• **EXERCISE PROMPT**: Take every entry below and copy it out word for word.

• **Dataset entries**:
══════
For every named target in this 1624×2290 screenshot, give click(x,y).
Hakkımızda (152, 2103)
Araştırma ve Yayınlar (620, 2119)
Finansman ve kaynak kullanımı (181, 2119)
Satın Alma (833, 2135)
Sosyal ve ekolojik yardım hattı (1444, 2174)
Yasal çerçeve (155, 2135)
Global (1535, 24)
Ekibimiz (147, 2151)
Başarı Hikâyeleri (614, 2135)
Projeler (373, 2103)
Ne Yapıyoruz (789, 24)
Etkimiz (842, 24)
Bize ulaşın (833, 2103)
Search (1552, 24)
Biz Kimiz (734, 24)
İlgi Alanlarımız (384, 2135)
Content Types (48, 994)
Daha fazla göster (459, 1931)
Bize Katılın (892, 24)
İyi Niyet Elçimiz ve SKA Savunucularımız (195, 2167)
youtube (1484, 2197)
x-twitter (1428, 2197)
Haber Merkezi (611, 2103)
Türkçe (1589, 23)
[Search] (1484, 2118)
══════
• **FINISHED TASK**:
For every named target in this 1624×2290 screenshot, give click(x,y).
Hakkımızda (152, 2103)
Araştırma ve Yayınlar (620, 2119)
Finansman ve kaynak kullanımı (181, 2119)
Satın Alma (833, 2135)
Sosyal ve ekolojik yardım hattı (1444, 2174)
Yasal çerçeve (155, 2135)
Global (1535, 24)
Ekibimiz (147, 2151)
Başarı Hikâyeleri (614, 2135)
Projeler (373, 2103)
Ne Yapıyoruz (789, 24)
Etkimiz (842, 24)
Bize ulaşın (833, 2103)
Search (1552, 24)
Biz Kimiz (734, 24)
İlgi Alanlarımız (384, 2135)
Content Types (48, 994)
Daha fazla göster (459, 1931)
Bize Katılın (892, 24)
İyi Niyet Elçimiz ve SKA Savunucularımız (195, 2167)
youtube (1484, 2197)
x-twitter (1428, 2197)
Haber Merkezi (611, 2103)
Türkçe (1589, 23)
[Search] (1484, 2118)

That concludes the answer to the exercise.